Longitudinal changes in amyloid positron emission tomography and volumetric magnetic resonance imaging in the nondemented Down syndrome population.

INTRODUCTION

Down syndrome (DS) arises from a triplication of chromosome 21, causing overproduction of the amyloid precursor protein and predisposes individuals to early Alzheimer's disease (AD).

METHODS

Fifty-two nondemented adults with DS underwent two cycles of carbon 11-labeled Pittsburgh compound B ([C]PiB) and T1 weighted magnetic resonance imaging (MRI) scans 3.0 ± 0.6 years apart. Standard uptake value ratio (SUVR) images (50-70 minutes; cerebellar gray matter [GM]) and GM volumes were analyzed in standardized space (Montreal Neurological Institute space).

RESULTS

85% of PiB(-) subjects remained PiB(-), whereas 15% converted to PiB(+), predominantly in the striatum. None reverted from PiB(+) to PiB(-). Increases in SUVR were distributed globally, but there were no decreases in GM volume.
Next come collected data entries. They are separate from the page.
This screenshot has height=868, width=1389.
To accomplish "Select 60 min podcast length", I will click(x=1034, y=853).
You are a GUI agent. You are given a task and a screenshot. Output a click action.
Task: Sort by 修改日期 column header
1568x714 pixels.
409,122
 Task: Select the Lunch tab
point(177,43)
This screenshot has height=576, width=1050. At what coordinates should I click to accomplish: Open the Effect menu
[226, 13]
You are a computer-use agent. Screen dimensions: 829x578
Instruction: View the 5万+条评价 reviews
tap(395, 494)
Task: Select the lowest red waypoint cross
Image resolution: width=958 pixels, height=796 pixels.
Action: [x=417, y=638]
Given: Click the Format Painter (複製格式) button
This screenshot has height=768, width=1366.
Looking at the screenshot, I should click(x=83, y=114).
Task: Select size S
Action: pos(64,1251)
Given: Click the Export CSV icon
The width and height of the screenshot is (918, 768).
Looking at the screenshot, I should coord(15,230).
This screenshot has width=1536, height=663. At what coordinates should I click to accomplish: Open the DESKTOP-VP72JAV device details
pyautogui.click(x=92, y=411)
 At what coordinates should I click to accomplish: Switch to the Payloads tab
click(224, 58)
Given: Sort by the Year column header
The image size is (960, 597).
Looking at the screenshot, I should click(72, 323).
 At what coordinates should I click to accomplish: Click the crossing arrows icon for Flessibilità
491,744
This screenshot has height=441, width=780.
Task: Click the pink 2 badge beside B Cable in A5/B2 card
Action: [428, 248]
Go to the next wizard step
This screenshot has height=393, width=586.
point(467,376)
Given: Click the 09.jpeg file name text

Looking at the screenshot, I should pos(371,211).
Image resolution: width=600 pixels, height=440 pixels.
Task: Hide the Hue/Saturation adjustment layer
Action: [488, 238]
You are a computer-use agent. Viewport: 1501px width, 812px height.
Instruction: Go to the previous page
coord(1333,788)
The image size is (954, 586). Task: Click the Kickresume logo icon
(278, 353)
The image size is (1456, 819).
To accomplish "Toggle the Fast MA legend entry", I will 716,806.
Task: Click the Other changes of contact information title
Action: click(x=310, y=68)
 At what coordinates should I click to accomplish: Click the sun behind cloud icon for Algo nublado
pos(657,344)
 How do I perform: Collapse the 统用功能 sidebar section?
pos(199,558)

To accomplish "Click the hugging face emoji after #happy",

The PiB positivity groups differed in the percent rate of change in SUVR [PiB(-): 0.5%/year, PiB converters: 4.9%/year, and PiB(+): 3.7%/year], but not in GM volume.

DISCUSSION

Despite the characteristic striatum-first pattern, the global rate of amyloid accumulation differs by pre-existing amyloid burden and precedes atrophy or dementia in the DS population, similar to general AD progression.